→ **TEXT EXCERPT**:
━━━━━━━━━━━━━━━━━━━━━━━━━━━━━━
It is not a mistake. Since harsh new rules were introduced in 2012, UK immigration policy does not usually allow British citizens working abroad to return to the UK if they have a foreign spouse. In effect, British citizens are exiled from their own country if they marry abroad.

The Independent reports that Mr Newton is British and is married to Carla Zamora, an Ecuadorian citizen. They have three children together. All the children are British citizens. Mr Newton and his wife lived together previously in the UK for a year and then moved to Abu Dhabi for work. They have lived there together for nearly five years.

Earlier this year Mr Newton’s employment was terminated with three months’ notice and no prior warning, so they decided to return to the UK. This is where their problems began.

The UK immigration rules for the entry of a foreign spouse require the British sponsor to be earning at least £18,600. That is not all, though. The detail of the rules, hidden away in the obscure Appendix FM-SE to the rules, require that for an application to succeed, six months’ evidence of earnings must be presented.

So, the problems facing Mr Newton and his wife were twofold, if they wanted to continue living together as a family:

  1. Not only would Mr Newton have to find employment with a salary of £18,600 before making the move back to the UK, but also
  2. He would have to work in that job for six months before he could sponsor his wife.

On top of that, where would the three British children live? If they came with him to the UK, it would be all but impossible for him to work. So they would also have to remain abroad with Ms Zamora.
━━━━━━━━━━━━━━━━━━━━━━━━━━━━━━
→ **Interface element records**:
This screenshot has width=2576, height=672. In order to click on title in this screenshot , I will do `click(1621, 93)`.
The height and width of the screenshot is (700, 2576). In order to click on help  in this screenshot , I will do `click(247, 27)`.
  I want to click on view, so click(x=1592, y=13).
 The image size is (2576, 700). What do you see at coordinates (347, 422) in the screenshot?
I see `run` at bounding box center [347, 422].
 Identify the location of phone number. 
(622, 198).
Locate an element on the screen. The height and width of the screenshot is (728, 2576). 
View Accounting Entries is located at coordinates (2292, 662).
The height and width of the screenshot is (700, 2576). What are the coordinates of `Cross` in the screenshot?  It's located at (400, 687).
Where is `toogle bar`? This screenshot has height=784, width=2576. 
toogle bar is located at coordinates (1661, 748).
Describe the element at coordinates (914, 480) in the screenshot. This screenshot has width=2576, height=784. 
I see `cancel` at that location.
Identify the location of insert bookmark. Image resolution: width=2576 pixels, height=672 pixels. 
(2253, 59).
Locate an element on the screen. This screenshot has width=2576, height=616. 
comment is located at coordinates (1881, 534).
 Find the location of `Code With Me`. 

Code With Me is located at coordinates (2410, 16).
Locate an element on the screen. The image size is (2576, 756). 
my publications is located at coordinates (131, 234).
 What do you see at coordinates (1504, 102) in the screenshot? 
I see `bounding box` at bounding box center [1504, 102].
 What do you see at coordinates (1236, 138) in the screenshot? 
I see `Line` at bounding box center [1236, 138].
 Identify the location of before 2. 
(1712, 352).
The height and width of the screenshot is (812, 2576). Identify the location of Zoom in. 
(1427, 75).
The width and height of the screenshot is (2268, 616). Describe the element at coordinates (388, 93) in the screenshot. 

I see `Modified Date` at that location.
━━━━━━━━━━━━━━━━━━━━━━━━━━━━━━
→ **ACTIONS TO TAKE**:
A. Duplicate the text on UK spouse immigration rules between "1. Not only" and "with Ms Zamora.", inclusive.
B. Pick up the text on UK spouse immigration rules after its final sentence and carry it forward.

→ **PER-TASK ANSWERS**:
A.
1. Not only would Mr Newton have to find employment with a salary of £18,600 before making the move back to the UK, but also
  2. He would have to work in that job for six months before he could sponsor his wife.

On top of that, where would the three British children live? If they came with him to the UK, it would be all but impossible for him to work. So they would also have to remain abroad with Ms Zamora.

B.
So, in order for Mr Newton to comply with Home Office rules and relocate to the UK he would need to come back to the UK, leaving his family behind in Ecuador, where the children have never lived, find a job earning at least £18,600, work at that job for at least six months and then after six months apply for the family to join him in the UK.


There are some exceptions to these rules but they are not at all clearly defined. Experience suggests that Home Office officials are almost never satisfied that the exceptional criteria are satisfied.

Take the case of Mr Newton, where the Home Office suggests either that the British children relocate to Ecuador or that their mother, who is breastfeeding a ten-month-old baby, leaves the family and relocates alone.

The visa rules were reformed slightly after the Home Office partially lost a case in the Supreme Court earlier this year, but the experience of Mr Newton suggests that little has really changed in practice.

It will be little consolation to Mr Newton to know that he is not alone. I previously advised Mr Gethin Jones on his case, which eventually succeeded after a prolonged separation from his Russian wife. These cases can win on appeal, but it takes months for an appeal to be heard and it can be a stressful and expensive process.